Apesar do método indireto não ser o ideal para alguns pacientes, em geral é o método de escolha para análise química automatizada de larga escala. Isso acontece porque este método permite uma maior durabilidade dos eletrodos e ao menor volume necessário de amostra.
Potássio
As principais causas de pseudo-hipercalemia são:
* Hemólise: a hemólise pode ser facilmente detectada pelos laboratórios por meio de técnicas colorimétricas. Geralmente, quando detectadas, as amostras são retidas. Além disso, o laboratório também pode avaliar o impacto da hemólise e estabelecer cutoffs para as alterações nos níveis de potássio dependendo do grau de hemólise.
* Leucocitose (especialmente valores > 50x109/L): contagens elevadas de leucócitos, como nas leucemias linfocíticas crônicas, podem aumentar a fragilidade da membrana celular, levando a maior saída de potássio para o meio extracelular.
* Trombocitose (especialmente valores > 500x109/L): grandes quantidades de plaquetas, ao coagular no tubo, liberam potássio no soro. Para evitar esse problema, recomenda-se coletar amostras em tubos que impedem a coagulação, como tubos com heparina.
* Exposição prolongada do tubo com amostra de sangue não centrifugado a baixas temperaturas: em baixas temperaturas, a afinidade do ATP diminui, reduzindo a atividade da bomba Na⁺/K⁺-ATPase, o que provoca a exteriorização do potássio para o fluido extracelular. Além disso, a demora no processamento da amostra, devido à exaustão da glicose na produção de ATP, também pode levar à falência dessa bomba, resultando em pseudo-hipercalemia e pseudo-hipoglicemia.
Bicarbonato
Os dois métodos mais comuns para se medir o bicarbonato são:
* Automatizado por eletrodo íon sensível ou método enzimático espectrofotométrico: medem o bicarbonato através dos níveis de CO2 no sangue. Nestas técnicas, elevados níveis de lipídios (como triglicerídeos > 1000 mg/dl) podem causar leituras falsamente baixas do bicarbonato.
* Métodos point-of-care utilizados para gasometria arterial calculam (não medem diretamente na amostra) o bicarbonato através da da equação de Henderson-Hasselbalch. Dessa forma, não há interferência pelos níveis de lipídeos.
A demora na análise ou o uso de tubos subpreenchidos também pode resultar em níveis falsamente baixos devido à perda de CO₂. Como evitar? Preenchendo pelo menos ¾ do tubo com a amostra e analisando o material em menos de 60 minutos da coleta, idealmente dentro dos primeiros 30 minutos.
Creatinina
Os dois principais ensaios utilizados para medir a concentração da creatinina são:
* Jaffe: baseia-se na reação do picrato com a creatinina, que resulta em uma cor amarelo-alaranjada que é quantificada.
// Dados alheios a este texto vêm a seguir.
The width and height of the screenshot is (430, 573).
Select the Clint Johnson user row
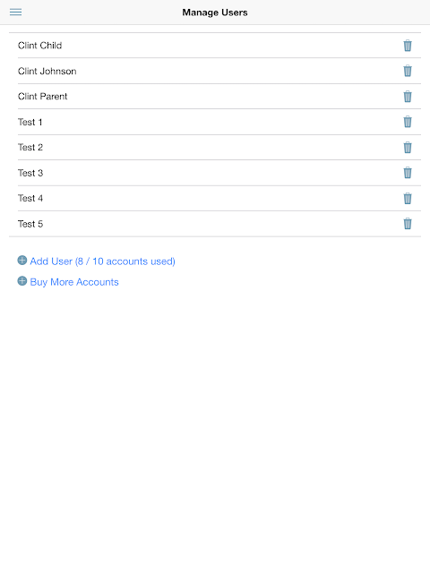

Por isso, esse método não é totalmente específico e é suscetível a interferências de pseudo-cromógenos, como a bilirrubina, que podem resultar em valores falsamente elevados de creatinina.
* Enzimático: o valor da creatinina é calculado através de reações enzimáticas e é considerado o método mais preciso. No entanto, particularmente se a coleta da amostra for realizada na topografia onde está sendo infundida dobutamina ou dopamina, pode resultar em valores falsamente baixos de creatinina.
"Além disso, observa-se que os valores seriados de creatinina podem variar, motivo pelo qual algumas diretrizes recomendam estabelecer uma margem para determinar quais alterações são ou não clinicamente significativas:
* Se a creatinina no baseline for < 1 mg/dl, mudanças menores que 0.2 mg/dl não são significantes.
* Se a creatinina no baseline for > 1 mg/dl, mudanças menores que 20% não são significantes.
O nefrologista deve estar atento aos erros analíticos mais comuns e trabalhar em conjunto com o laboratório para minimizar essas ocorrências. A interpretação crítica dos resultados é essencial para garantir diagnósticos e decisões terapêuticas mais seguras e eficazes.